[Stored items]
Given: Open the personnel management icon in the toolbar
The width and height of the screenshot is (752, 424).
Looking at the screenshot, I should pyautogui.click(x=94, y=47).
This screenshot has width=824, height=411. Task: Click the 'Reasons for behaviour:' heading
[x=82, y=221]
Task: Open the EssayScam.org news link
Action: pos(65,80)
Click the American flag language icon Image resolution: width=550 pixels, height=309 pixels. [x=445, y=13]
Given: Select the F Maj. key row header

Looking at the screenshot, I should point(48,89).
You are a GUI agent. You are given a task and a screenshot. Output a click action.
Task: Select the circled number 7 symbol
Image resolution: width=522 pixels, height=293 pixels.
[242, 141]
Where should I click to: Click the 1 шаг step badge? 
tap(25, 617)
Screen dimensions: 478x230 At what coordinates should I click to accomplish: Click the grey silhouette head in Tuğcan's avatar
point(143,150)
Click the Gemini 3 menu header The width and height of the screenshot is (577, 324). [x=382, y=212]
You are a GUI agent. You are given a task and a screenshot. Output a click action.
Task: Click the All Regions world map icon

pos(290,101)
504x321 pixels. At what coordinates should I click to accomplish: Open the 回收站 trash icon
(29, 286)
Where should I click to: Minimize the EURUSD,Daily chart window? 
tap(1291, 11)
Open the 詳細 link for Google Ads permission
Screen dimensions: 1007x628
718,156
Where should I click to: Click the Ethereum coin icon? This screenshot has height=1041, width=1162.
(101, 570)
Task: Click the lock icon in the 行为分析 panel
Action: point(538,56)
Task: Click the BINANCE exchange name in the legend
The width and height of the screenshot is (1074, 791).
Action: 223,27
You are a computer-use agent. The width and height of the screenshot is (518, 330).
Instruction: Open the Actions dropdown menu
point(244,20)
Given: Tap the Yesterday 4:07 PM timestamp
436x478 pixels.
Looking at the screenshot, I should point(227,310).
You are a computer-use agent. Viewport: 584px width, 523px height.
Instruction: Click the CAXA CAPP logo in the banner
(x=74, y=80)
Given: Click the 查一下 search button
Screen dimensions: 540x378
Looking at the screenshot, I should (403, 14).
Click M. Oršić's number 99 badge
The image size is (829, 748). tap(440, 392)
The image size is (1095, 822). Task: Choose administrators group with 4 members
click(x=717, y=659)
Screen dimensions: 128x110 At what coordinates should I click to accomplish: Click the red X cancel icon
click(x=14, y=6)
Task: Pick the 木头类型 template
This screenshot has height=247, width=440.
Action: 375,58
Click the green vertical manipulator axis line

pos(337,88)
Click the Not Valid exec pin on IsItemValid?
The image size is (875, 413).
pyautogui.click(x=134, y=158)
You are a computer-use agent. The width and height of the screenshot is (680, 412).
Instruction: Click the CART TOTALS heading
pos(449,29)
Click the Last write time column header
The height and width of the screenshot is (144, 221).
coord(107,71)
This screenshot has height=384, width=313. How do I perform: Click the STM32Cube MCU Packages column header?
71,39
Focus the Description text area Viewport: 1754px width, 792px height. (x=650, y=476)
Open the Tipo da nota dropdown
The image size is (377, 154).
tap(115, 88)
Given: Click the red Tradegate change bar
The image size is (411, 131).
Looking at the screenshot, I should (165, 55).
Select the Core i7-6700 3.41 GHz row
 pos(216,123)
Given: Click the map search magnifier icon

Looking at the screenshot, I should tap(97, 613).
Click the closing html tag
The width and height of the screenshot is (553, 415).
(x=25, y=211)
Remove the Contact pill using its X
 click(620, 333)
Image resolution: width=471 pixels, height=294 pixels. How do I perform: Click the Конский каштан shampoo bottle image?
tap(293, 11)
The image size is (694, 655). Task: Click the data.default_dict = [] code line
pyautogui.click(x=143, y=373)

Task objective: Your task is to copy every line of the entries that contains the string "Viewport".

Response area:
You are a computer-use agent. Viewport: 584px width, 523px height.
Focus the Description text area Viewport: 1754px width, 792px height. (x=650, y=476)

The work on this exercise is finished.